» EXTRACTO DE LA PÁGINA:

Francisco Taylor es uno de los muchos mártires que produjo la Iglesia de Irlanda. El cambio de monarca en 1603, cuando Isabel, que murió sin descendencia, fue sustituida por el primer Estuardo, no trajo mutación de la cuestión religiosa. Obispos, sacerdotes, religiosos y seglares irlandeses seguirían rubricando con su sangre su fidelidad a la Iglesia católica.
El 30 enero 1621 moría mártir en Dublín el seglar Francisco Taylor. Era un hombre casado y padre de familia, que además de educar cristianamente a sus seis hijos, había prestado notables servicios a la comunidad y a la Iglesia. No había tenido empacho en abrir su casa a los sacerdotes católicos aun sabiendo que con ello se exponía a la muerte si era descubierto. Lo fue en efecto y en 1615 fue encausado por este motivo y encerrado en la cárcel. Aquí pasó siete durísimos años, en los que maduró en la santidad por el ejercicio de la fe, la paciencia y todas las virtudes. Enfermo, veía venir la muerte como consecuencia de su prisión en tan malas condiciones pero la aceptaba por total adhesión a la voluntad de Dios y por perseverancia en la fe católica. Al tiempo de su muerte era ya un anciano. Lo beatificó el papa Juan Pablo II en 1992. Su esposa era nieta de la beata Margarita Ball, otra anciana mártir irlandesa, beatificada en el mismo grupo. Una estatua (ver foto) en la pro-catedral de Santa María, en Dublin, representa juntos a los dos beatos, Margarita y Francisco.

[Entradas del conjunto de datos]
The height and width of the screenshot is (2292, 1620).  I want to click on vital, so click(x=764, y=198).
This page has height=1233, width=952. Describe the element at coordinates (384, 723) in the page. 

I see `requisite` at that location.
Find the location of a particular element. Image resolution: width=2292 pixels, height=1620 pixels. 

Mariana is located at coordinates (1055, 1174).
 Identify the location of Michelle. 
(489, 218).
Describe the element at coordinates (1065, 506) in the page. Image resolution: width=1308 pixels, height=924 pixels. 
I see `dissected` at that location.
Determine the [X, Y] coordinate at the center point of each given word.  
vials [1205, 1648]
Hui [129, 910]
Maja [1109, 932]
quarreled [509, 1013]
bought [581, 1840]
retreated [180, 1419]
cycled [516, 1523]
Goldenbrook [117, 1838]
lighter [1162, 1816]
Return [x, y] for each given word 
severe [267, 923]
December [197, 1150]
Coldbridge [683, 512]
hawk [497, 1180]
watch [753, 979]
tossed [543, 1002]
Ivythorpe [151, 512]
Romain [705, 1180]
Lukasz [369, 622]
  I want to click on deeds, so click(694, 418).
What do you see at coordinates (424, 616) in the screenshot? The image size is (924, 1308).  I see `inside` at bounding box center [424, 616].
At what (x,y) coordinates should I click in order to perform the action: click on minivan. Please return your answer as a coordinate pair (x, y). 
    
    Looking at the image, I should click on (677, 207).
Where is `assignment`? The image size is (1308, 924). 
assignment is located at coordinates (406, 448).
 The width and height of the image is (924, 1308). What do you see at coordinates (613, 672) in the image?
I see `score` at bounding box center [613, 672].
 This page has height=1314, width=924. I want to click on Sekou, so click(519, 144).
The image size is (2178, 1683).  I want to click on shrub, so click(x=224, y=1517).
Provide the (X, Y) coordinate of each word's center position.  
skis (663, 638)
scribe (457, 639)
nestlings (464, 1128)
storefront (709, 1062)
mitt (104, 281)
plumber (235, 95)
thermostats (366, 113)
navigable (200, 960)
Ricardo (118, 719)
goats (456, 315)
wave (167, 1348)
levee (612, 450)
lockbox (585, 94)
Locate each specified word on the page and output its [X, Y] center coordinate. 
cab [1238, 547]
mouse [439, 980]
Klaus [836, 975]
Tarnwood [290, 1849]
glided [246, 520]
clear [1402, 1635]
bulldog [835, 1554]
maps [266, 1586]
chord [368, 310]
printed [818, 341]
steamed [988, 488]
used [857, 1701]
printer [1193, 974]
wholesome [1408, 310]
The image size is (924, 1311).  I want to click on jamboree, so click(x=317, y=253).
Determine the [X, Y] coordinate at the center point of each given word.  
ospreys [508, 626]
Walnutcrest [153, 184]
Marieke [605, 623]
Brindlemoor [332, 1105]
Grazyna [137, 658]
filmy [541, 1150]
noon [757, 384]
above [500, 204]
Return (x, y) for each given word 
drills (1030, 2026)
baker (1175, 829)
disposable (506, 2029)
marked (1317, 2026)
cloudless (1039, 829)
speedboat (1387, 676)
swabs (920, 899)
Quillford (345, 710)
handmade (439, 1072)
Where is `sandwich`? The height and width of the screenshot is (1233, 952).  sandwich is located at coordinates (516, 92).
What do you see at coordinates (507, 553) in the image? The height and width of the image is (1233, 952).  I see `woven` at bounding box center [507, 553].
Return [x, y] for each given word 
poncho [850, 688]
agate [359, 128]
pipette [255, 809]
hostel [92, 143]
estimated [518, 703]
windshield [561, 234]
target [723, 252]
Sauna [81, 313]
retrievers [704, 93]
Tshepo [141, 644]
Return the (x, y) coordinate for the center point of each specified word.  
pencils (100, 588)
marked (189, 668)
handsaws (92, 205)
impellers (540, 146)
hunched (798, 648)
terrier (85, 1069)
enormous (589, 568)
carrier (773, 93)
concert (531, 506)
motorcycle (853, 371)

» INSTRUCCIONES:
**A)** ¿Qué papa beatificó a Francisco Taylor y en qué año, según el texto sobre este mártir?
**B)** Prosigue el texto sobre Francisco Taylor a partir de su última oración.

» RESPUESTAS:
**A)** Lo beatificó el papa Juan Pablo II en 1992.

**B)**
La edición castellana del Nuevo Martirologio Romano indica para este beato el 1584 como año de muerte; sin embargo, no sólo no es posible por el contexto histórico en que se produjo el martirio, sino que además el decreto de beatificación dice claramente «mortuus est die 30 mensis Ianuarii anno 1621» (AAS 84, pág 303), se trata, pues, solo de una más de las tantas erratas de la edición (N. de ETF).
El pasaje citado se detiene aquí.